Nothing but the lines from the one with "Given: Click the 此邮件似乎是用英语撰写的 banner text" through the last line of the entries below should appear in the copy, please, and no pictures.

#### Recorded data:
_____
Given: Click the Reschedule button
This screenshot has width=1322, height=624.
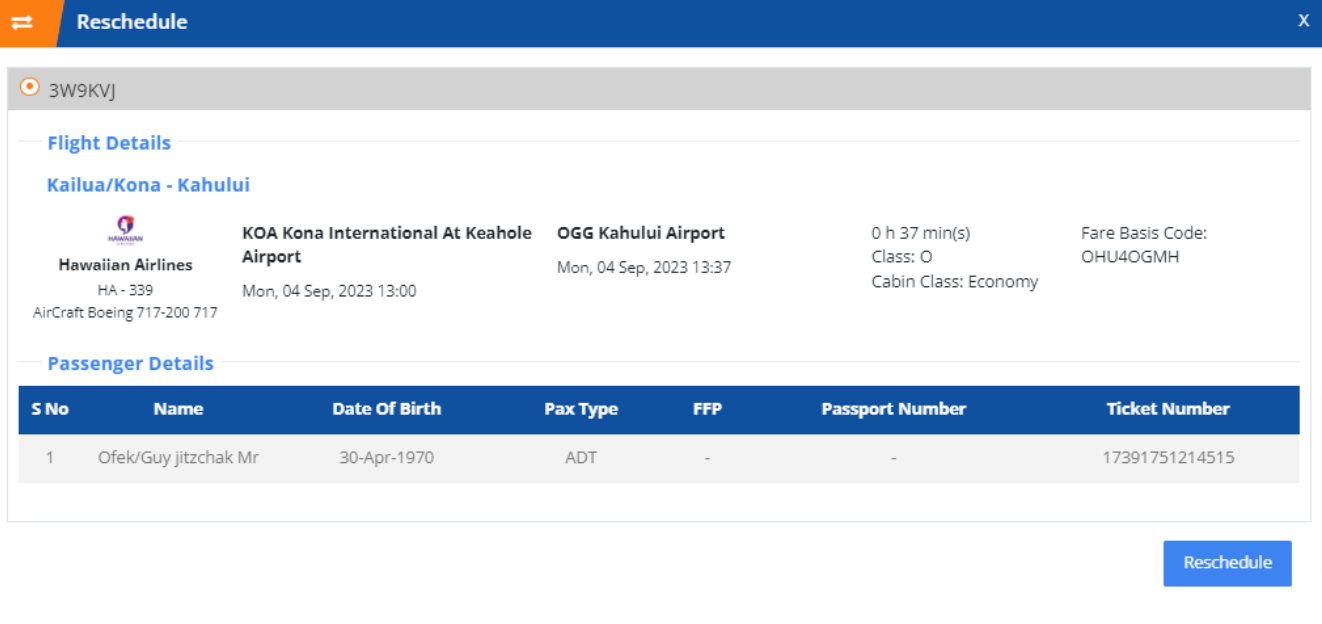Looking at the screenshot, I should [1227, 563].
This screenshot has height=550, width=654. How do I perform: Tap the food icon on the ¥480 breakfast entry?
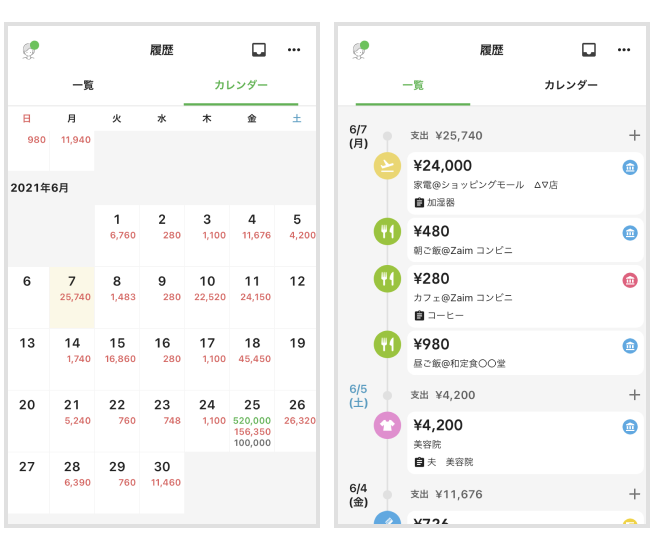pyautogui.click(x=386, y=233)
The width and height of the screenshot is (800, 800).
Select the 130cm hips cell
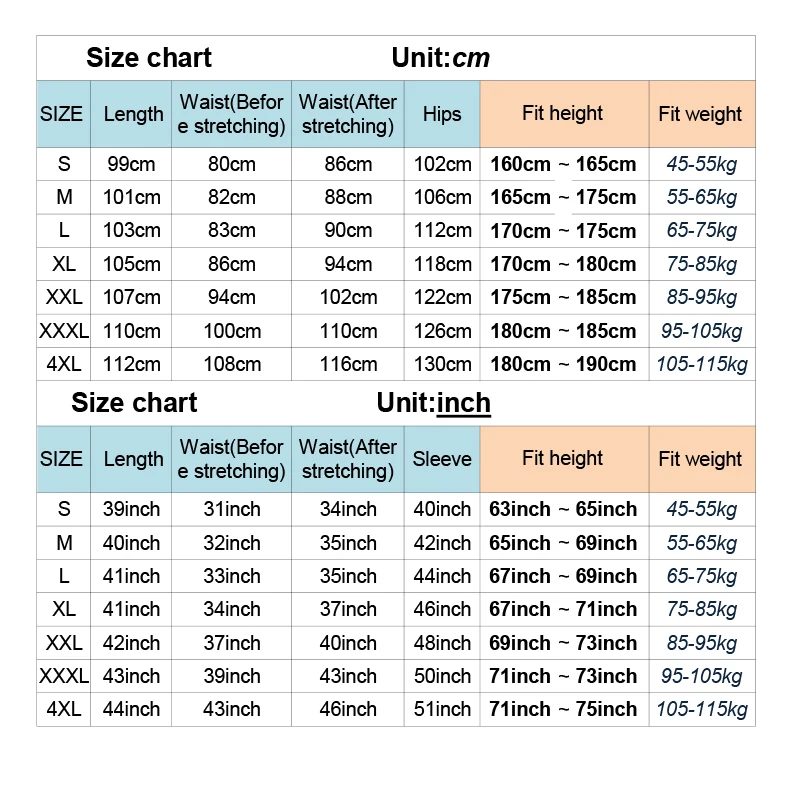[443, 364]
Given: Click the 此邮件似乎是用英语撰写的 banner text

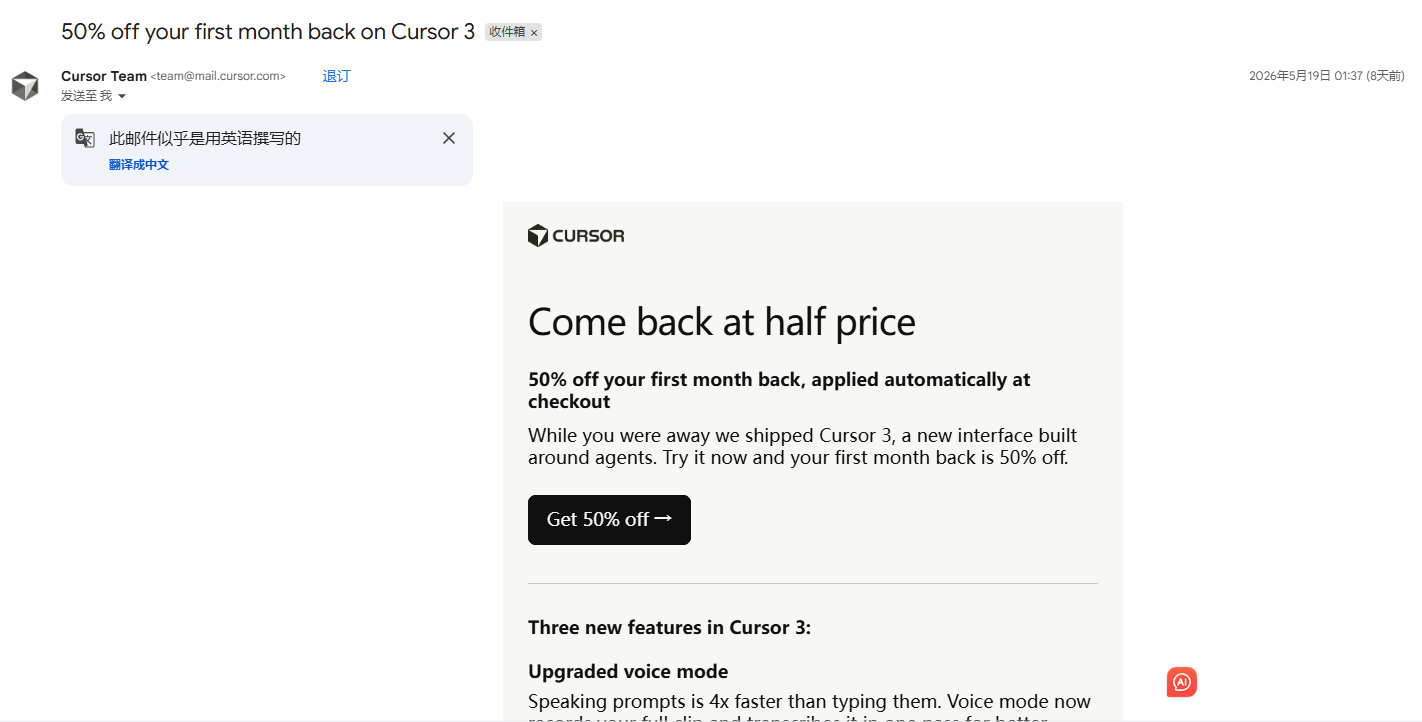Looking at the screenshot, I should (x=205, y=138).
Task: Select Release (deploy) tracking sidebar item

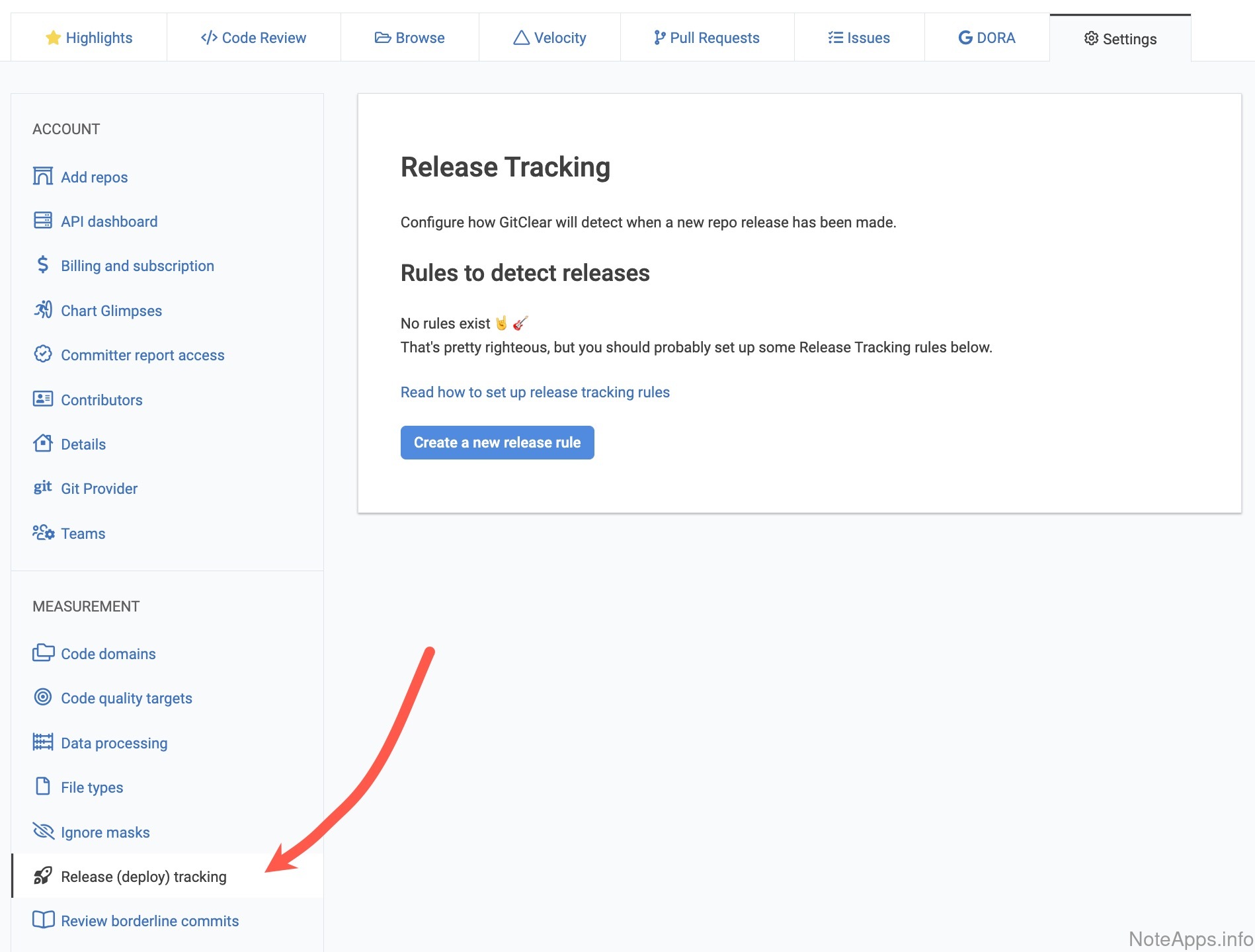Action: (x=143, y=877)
_____
#### Response for this exercise:
Given: Click the 此邮件似乎是用英语撰写的 banner text

Looking at the screenshot, I should (x=205, y=138).
Task: Select Release (deploy) tracking sidebar item

Action: (x=143, y=877)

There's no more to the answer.